Items from a data source:
::::

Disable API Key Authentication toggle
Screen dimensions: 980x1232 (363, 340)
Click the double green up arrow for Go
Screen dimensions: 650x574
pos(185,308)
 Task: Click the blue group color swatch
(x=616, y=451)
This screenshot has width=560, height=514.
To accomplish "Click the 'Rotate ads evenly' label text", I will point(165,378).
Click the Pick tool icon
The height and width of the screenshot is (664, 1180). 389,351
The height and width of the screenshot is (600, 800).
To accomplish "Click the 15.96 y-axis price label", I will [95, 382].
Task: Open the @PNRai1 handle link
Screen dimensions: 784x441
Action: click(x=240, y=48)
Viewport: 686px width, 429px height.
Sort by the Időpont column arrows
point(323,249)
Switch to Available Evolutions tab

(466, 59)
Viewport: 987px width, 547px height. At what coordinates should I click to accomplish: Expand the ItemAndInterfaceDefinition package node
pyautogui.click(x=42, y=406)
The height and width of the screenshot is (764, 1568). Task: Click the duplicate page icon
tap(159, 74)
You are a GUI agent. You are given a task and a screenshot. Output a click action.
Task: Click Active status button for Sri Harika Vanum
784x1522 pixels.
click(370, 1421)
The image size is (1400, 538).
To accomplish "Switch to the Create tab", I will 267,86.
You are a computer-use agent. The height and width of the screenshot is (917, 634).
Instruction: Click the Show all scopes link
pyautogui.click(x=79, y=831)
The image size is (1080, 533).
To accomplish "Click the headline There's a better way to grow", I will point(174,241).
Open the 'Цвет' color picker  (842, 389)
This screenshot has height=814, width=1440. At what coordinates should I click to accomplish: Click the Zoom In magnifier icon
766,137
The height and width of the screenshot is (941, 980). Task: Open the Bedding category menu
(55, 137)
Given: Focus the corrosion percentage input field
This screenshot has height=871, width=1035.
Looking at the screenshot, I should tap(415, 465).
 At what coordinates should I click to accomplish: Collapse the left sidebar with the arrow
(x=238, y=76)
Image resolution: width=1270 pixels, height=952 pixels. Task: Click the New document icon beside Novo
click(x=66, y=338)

::::

→ **GOAL**: Count the lines of the rows above that contain the string "label", treating uppercase and lowercase as different. Reply with the number only.

→ **THE OUTPUT**: 2